On the following Monday I went back to his office where a van/truck thing was set up outside to do mammograms. The technician was very good, it didn’t hurt much. She felt the lump herself and as she administered the test I could see the x-ray on the screen. It was gray, like film paper, and a mysterious white rectangular shape appeared right where the lump was. Knowing what she knew the technician advised that I should have an ultrasound also. She was surprised that Dr. Pierce did not order one and figuring it was a simple oversight she called his receptionist and advised that I have the ultrasound. She knew he would want it. The receptionist called me on the cell phone and asked me to come back on Wednesday for the ultrasound.

I enjoyed reading the thank you letters to Dr. Pierce that covered the walls of the ultrasound room. I even anticipated writing one to him myself . . .once this thing is over. . . A week later we reviewed the reports and he referred me to Dr. Kestenberg, a surgeon. I thanked God for the direction, confident that Dr. Pierce still disliked sick people.

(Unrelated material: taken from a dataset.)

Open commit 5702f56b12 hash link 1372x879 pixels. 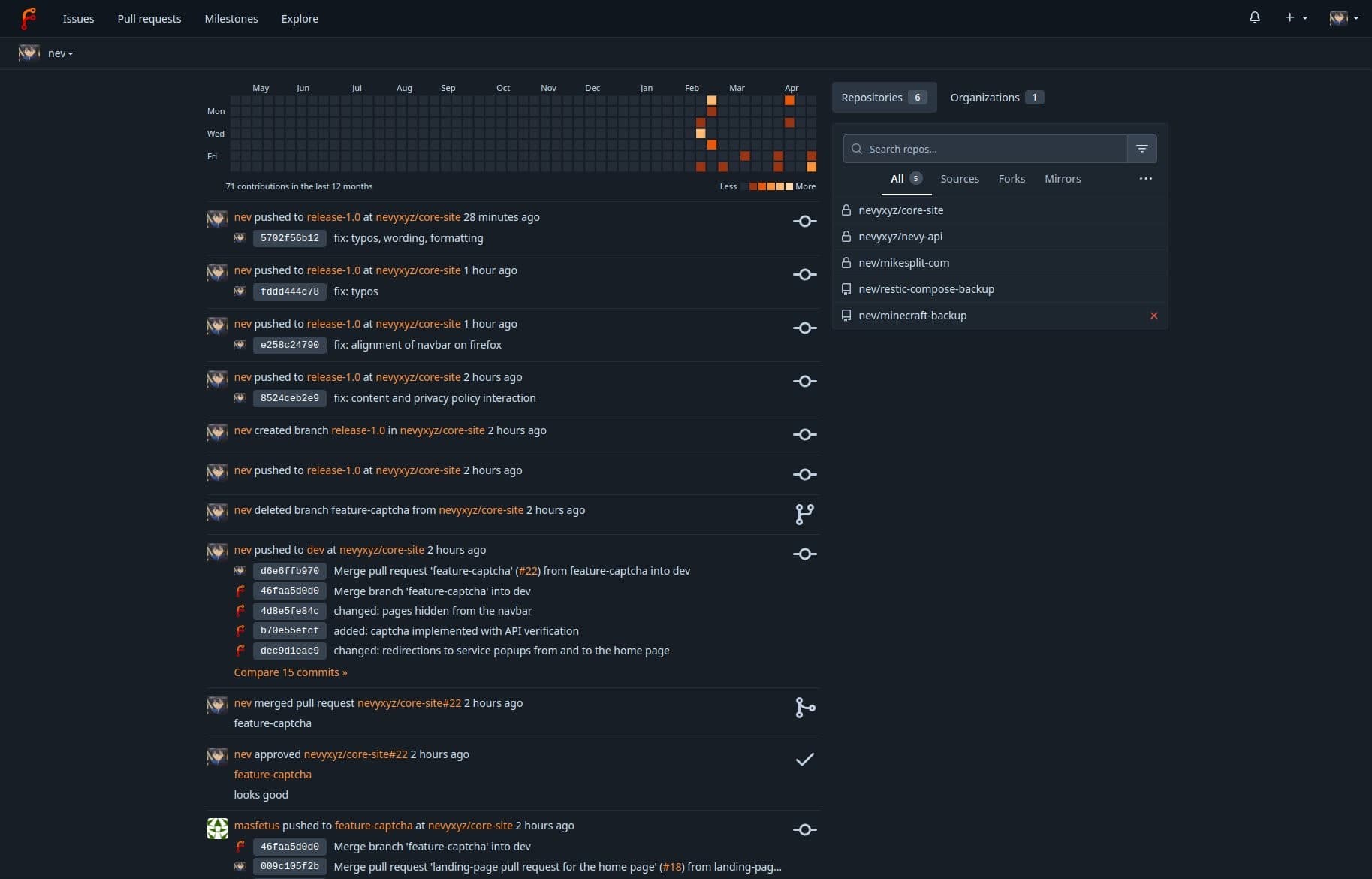(x=289, y=238)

My God is Bigger Than Cancer ~ St. Patrick’s Day

March 17, 2009, certainly a memorable day because my firstborn, my manchild, my boo was born on St. Patrick’s Day in 1984. James David Roosevelt Dickson was literally trying to jump into this world feet first which of course meant caesarean section for me. Don’t get me started talking about becoming a first time mother! I was absolutely in love with this little manchild who slept in a drawer his first night at home because he didn’t have a bed yet. He was a funny kid, loved making Jessica laugh – in fact, he still does. But before Jessica came along fourteen months later, James was adorable. I like to warn parents to pay attention to the clues that kids give you about who they are. It’s not always as clearly defined as it was with James but the signs are there. When James was 2 and 3 years old he began walking around with a pencil in his hand. I caught more flak from the grandmothers “don’t let him walk around with that pencil in his hand, he’s gonna poke his eye out!” Now, I wasn’t all super-intellectually-sensitive to my son, meaning, I didn’t know why he always had a pen or pencil in hand, I just knew it was important to him. I thought he was trying to use it like a microphone so I bought him a kiddie microphone. James walked around with a pen in one hand and the microphone in the other!

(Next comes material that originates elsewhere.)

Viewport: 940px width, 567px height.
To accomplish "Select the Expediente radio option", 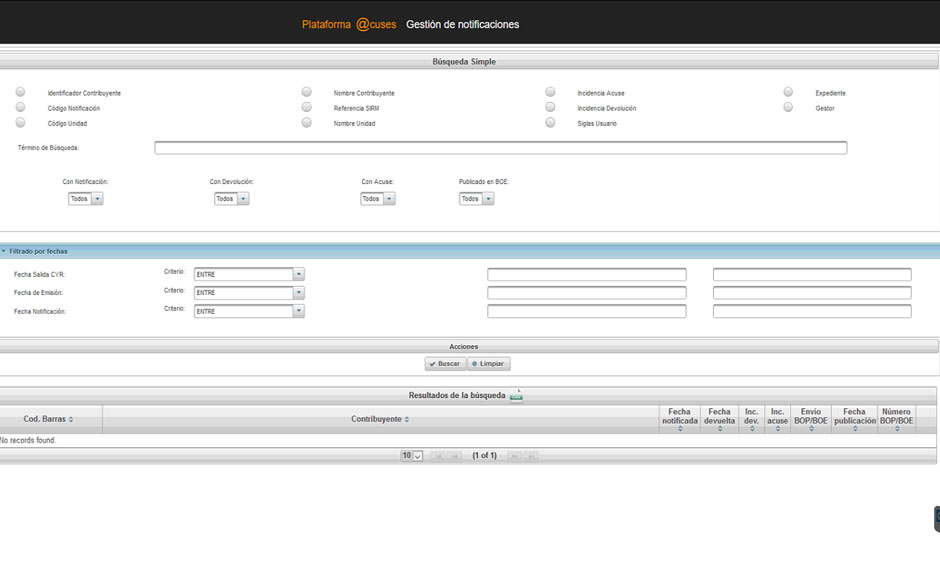I will pos(788,93).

He grew into a huge WWF fan and on one occasion was extremely upset at the exploits of Vince McMahon (WWF owner) and so he wrote a ‘rant’ on some website devoted to such outcry. His thesis was” Is Barnum right – is ANY publicity good publicity?” When I read my 14 year old son’s dissertation I was amazed and demanded to know who really wrote it. He was totally unaware of the maturity or artistry his writing displayed, he was simply indignant and wanted to be heard. After sending it to friends and family for their perusal I gave James two pieces of advice. The first was to take a typing class (anybody who could write like this doesn’t need to be hindered by hunt and peck!). The second was to take a journalism class. He did both and as a freshman at University of Michigan was on the editorial board of the Michigan Review. In his senior year he was editor in chief and he now is an editorial writer for the Detroit News.

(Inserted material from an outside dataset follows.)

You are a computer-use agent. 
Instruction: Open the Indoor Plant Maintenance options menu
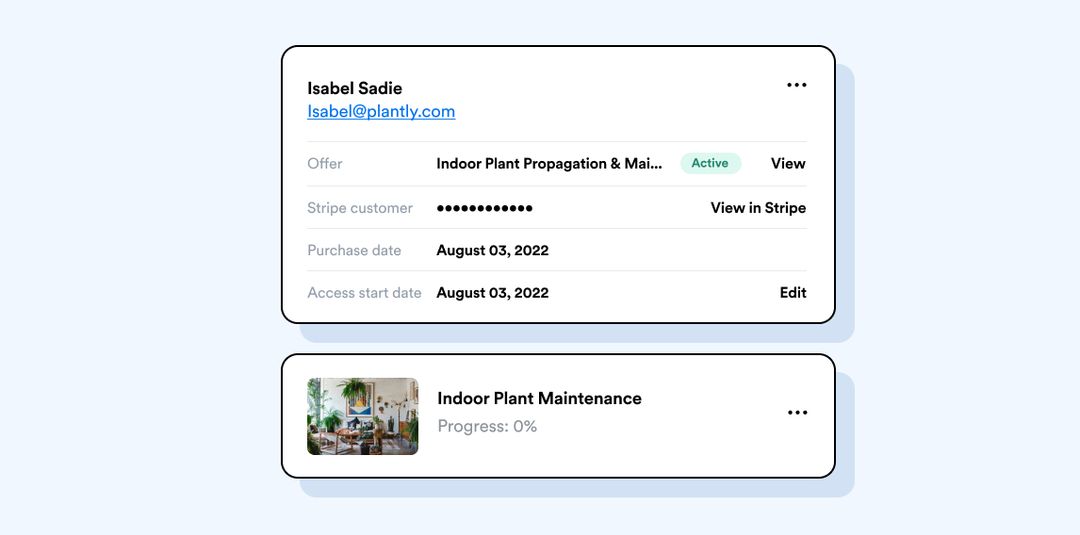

So here we are celebrating James birthday the weekend prior to St. Patrick’s Day because Jessica was in town and we could all be together. I called him on the actual day . . . us Moms can’t forget the actual day! And as I retired for the night I was proud of my 25 year old son. My, the kids sure are getting old! And on St. Patrick’s Day I felt a knot in my left breast that undeniably did not belong there and had never been there. Hmm, didn’t one of the insurance companies just send me something about mammograms. . .I’d better check.